═══ Records for this exercise

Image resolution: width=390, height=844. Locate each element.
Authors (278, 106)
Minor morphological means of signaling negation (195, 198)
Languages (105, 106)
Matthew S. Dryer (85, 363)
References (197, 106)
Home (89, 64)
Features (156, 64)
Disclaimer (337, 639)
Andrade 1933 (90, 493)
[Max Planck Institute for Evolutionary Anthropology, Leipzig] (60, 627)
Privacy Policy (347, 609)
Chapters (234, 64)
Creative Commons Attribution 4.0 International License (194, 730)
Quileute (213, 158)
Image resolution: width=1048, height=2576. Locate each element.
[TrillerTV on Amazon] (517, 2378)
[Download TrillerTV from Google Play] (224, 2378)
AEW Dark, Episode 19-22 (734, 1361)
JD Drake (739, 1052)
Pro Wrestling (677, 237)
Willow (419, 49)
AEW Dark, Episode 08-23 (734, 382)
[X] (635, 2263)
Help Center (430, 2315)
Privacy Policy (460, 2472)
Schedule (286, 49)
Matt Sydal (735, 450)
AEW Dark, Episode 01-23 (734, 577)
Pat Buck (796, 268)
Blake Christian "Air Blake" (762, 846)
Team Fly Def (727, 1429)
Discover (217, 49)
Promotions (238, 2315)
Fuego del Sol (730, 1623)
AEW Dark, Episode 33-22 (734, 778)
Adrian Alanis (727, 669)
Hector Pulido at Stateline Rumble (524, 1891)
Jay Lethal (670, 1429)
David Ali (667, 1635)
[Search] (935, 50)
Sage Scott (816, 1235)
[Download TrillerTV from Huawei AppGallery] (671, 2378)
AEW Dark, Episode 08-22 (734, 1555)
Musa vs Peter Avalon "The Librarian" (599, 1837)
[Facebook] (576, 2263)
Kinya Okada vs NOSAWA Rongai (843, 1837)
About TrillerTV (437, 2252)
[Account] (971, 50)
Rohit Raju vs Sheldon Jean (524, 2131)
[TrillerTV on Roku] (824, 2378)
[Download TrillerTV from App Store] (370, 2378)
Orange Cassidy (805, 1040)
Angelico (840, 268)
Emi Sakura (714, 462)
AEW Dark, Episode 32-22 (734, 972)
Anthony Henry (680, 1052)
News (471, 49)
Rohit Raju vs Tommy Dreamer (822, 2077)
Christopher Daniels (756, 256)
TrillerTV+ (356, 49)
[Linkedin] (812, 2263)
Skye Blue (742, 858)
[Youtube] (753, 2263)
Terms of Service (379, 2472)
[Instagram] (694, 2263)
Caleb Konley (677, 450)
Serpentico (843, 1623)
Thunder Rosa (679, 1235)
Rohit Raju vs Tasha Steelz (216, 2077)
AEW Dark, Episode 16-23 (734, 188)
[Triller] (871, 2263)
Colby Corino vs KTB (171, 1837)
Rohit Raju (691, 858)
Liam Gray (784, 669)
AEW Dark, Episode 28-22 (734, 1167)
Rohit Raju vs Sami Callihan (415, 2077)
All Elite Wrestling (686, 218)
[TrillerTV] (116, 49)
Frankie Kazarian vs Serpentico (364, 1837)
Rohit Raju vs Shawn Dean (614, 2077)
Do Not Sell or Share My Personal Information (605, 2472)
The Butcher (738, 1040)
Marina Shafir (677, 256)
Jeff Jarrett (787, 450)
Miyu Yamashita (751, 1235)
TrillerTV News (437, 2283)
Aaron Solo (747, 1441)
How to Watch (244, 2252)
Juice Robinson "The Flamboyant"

══════

• [What to do] Stop after the line containing "Features (156, 64)": print exactly the lines from the start of the entries above up to it, that line included.

• [Solution to this exercise]
Image resolution: width=390, height=844. Locate each element.
Authors (278, 106)
Minor morphological means of signaling negation (195, 198)
Languages (105, 106)
Matthew S. Dryer (85, 363)
References (197, 106)
Home (89, 64)
Features (156, 64)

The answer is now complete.